Only the lines from the one with "Where should I click to: Show" to the end of the data below should be given again, exactly as written.

*** RECORD EXCERPTS ***

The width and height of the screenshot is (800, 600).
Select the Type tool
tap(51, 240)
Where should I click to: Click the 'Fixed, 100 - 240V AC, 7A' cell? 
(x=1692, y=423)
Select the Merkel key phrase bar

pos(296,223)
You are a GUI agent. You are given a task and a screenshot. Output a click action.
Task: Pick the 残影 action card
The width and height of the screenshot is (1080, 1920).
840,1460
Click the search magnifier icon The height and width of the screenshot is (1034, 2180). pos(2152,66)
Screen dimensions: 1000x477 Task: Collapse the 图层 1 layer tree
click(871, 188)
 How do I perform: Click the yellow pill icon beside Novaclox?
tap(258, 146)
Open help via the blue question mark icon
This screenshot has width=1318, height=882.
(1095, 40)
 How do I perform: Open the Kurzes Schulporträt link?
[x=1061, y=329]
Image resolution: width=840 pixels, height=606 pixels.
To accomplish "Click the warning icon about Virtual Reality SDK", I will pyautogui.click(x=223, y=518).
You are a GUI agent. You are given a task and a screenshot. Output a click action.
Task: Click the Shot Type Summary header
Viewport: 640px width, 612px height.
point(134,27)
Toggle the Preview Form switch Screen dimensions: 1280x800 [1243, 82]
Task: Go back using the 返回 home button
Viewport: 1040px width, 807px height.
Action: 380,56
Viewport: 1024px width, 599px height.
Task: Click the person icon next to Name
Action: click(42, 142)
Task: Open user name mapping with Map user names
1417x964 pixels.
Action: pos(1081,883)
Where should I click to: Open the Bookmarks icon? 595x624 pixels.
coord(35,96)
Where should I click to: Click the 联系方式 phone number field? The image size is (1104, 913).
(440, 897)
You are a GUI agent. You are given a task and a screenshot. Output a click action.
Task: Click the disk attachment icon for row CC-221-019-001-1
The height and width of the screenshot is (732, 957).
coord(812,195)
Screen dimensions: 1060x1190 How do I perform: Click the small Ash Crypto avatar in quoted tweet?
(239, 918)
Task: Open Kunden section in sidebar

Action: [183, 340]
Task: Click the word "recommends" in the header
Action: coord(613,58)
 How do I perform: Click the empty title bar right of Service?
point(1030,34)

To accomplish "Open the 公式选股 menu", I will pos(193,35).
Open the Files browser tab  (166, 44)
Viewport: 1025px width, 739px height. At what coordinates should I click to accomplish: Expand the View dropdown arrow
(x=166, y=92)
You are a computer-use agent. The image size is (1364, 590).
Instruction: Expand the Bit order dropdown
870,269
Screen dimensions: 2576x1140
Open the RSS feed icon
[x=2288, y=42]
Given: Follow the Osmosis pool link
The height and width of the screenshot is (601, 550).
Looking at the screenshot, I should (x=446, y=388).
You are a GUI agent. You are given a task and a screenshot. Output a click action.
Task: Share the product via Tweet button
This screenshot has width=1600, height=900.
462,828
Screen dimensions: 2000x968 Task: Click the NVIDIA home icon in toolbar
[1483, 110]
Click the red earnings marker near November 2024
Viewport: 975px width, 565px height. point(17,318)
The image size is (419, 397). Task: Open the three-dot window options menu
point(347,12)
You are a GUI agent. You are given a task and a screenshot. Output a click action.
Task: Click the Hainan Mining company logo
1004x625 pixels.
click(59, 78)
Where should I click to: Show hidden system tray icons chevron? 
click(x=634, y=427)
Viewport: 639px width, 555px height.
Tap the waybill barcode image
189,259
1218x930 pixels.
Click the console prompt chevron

*** End of RECORD EXCERPTS ***

FINISHED TASK:
Where should I click to: Show hidden system tray icons chevron? 
click(x=634, y=427)
Viewport: 639px width, 555px height.
Tap the waybill barcode image
189,259
1218x930 pixels.
Click the console prompt chevron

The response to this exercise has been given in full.